Los lectores de «Cien años de soledad» en este medio siglo, desde su aparición, también habitan un mundo nuevo: Macondo.

Gente diversa. Audaz. Como aquellos que -apenas púberes, ya creciditos en las aulas y los billares o maduros por el tiempo-; conocimos la noticia del universo contado por Gabriel García Márquez.

Cuando se supo, muchos se lanzaron a buscar (con tanta codicia como se lo permitiesen las circunstancias de tiempo, modo y lugar), más detalles.

Llegar al colegio, a una reunión familiar o a un baile de quince; con la impronta de haber leído ya «Cien años de soledad», atraía, aunque no siempre con nobles fines.

En prestigiosos centros educativos fue lectura prohibida. Los moralistas del pasado, lo más atrasado de las élites (salvo unas honrosas excepciones), intentaron echar un velo, oscuro, como es obvio, sobre ese retrato del país que ellos, desde el poder, han edificado en parte.

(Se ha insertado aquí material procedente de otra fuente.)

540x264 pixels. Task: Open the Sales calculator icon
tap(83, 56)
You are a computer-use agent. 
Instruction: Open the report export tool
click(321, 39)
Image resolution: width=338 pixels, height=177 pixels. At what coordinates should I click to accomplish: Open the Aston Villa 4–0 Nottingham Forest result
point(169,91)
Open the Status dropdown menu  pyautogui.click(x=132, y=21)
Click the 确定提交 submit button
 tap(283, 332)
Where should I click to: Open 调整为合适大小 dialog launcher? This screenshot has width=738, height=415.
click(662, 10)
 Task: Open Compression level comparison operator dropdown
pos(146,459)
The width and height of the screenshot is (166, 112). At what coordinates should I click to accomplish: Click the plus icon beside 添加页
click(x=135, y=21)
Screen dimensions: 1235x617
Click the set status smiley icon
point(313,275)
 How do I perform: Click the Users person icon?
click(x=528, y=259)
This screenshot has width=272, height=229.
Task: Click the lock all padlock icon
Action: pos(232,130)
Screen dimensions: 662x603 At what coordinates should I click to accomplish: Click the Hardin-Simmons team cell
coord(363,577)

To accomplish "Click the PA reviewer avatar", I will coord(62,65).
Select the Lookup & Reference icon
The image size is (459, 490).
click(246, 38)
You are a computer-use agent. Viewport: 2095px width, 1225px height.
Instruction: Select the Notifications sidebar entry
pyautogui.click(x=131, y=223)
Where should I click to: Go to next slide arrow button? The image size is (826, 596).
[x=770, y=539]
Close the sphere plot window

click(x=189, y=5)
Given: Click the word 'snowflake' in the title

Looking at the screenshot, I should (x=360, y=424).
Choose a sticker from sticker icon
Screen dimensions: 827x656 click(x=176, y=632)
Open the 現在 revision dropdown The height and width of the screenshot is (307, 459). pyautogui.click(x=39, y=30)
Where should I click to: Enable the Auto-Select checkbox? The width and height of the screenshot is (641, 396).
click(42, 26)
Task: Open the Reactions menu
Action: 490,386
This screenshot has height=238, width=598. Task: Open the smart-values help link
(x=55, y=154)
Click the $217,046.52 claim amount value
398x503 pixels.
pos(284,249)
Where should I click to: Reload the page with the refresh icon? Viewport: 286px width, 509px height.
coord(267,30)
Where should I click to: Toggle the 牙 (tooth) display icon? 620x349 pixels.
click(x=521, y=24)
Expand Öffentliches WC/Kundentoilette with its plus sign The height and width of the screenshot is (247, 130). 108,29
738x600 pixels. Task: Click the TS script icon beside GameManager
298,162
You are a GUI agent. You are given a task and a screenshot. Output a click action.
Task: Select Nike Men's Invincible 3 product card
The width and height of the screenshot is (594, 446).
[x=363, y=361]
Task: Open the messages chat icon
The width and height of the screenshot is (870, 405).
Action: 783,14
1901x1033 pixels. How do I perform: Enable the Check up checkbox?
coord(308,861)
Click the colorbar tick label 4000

Porque ahí está la historia desde antes de la llegada de los europeos. Desde la prehistoria, que nace de los huevos de dinosaurios entibiados por las aguas del Caribe y alimentados con el fuego de las caravanas gitano-wayuú.

En vez de la memorización de las Fechas y Celebraciones, siempre Mayúsculas, aquí se nos aparecía la historia desnuda, en el sentido más literal del término. Unas vidas, descritas con tanto detalle, que muchos calificaron de obscena.

Sí. Pero deliciosa. Perniciosa dedicación, absorbente intrusión en ese mundo singular y, al mismo tiempo, tan parecido a este que nos toca en suerte.

Por corrillos, en tertulias y cafés, maestros y aprendices de oficios varios intercambiaban chismes, novedades, comentarios, análisis sobre el aparecimiento.

Detalles que, en ocasiones, era indispensable guardarse a menos que se quisiera ganar, por contarlos, una reprimenda paternal. O, para ir más lejos, el insulto de ¡comunista!

Tampoco debió gustar a militares criminales, ni a gringos, jueces, políticos venales ni a obispos caprichosos. Todos ellos están retratados con nitidez. A veces con nombre propio.

Tambien aparece su enorme antagonista: esa muchedumbre delirante, musical y variada que conforma la historia: capaz de remontar cordilleras con la nostalgia de la sopa casera y un pescadito de oro en la mochila.

O de trastear, hasta el desierto de Manaure, el ajuar completo de una pálida consorte, incluida la bacinilla herádica, desde el páramo azul de la capital neogranadina.

Gentes laboriosas, recursivas en el buen sentido de la palabra, fraternas y, sobre todo, dignas hasta la crueldad que, como los Buendía, poblaron esaa prodiga tierra.

Como todos eran allí recién llegados, todos eran bienvenidos. Incluidos los que buscaban sentir lo que siente cuando uno se abre la camisa y le regala al mundo los tres minutos que le quedan de vida.

O ese temblor de tierra, capaz de lanzarte a recorrer el mundo detrás de unos ojos de verde undívago y senos como un volcán.

Extranjeros todos. Unos venidos para quedarse por siempre, sin mucha urgencia de inaugurar el cementerio. Otros, con el afán de sacar, a como dé lugar, riquezas del lugar.

Los que llegan por marzo todos los años, la tropa de Melquíades, arman en las afueras del poblado un campamento provisional.

Traen cosas increíbles, relatos extraordinarios, imanes y músicas. Recetas para cocinar piedras filosofales. mujeres libres y un escribano enamoradizo.

Liberales y clérigos, preciados de cultos, lograron retrasar a muchos la llegada a Macondo.

Vano esfuerzo pues, los pergaminos de Melquíades, rescatados del fin del mundo, lucen ahora en la mirada, reprobadora, de la prefecta de disciplina.

Aunque, mejor, en la sonrisa de la esbelta morena, que de unos días para acá busca el pupitre vecino para sentarse al lado tuyo.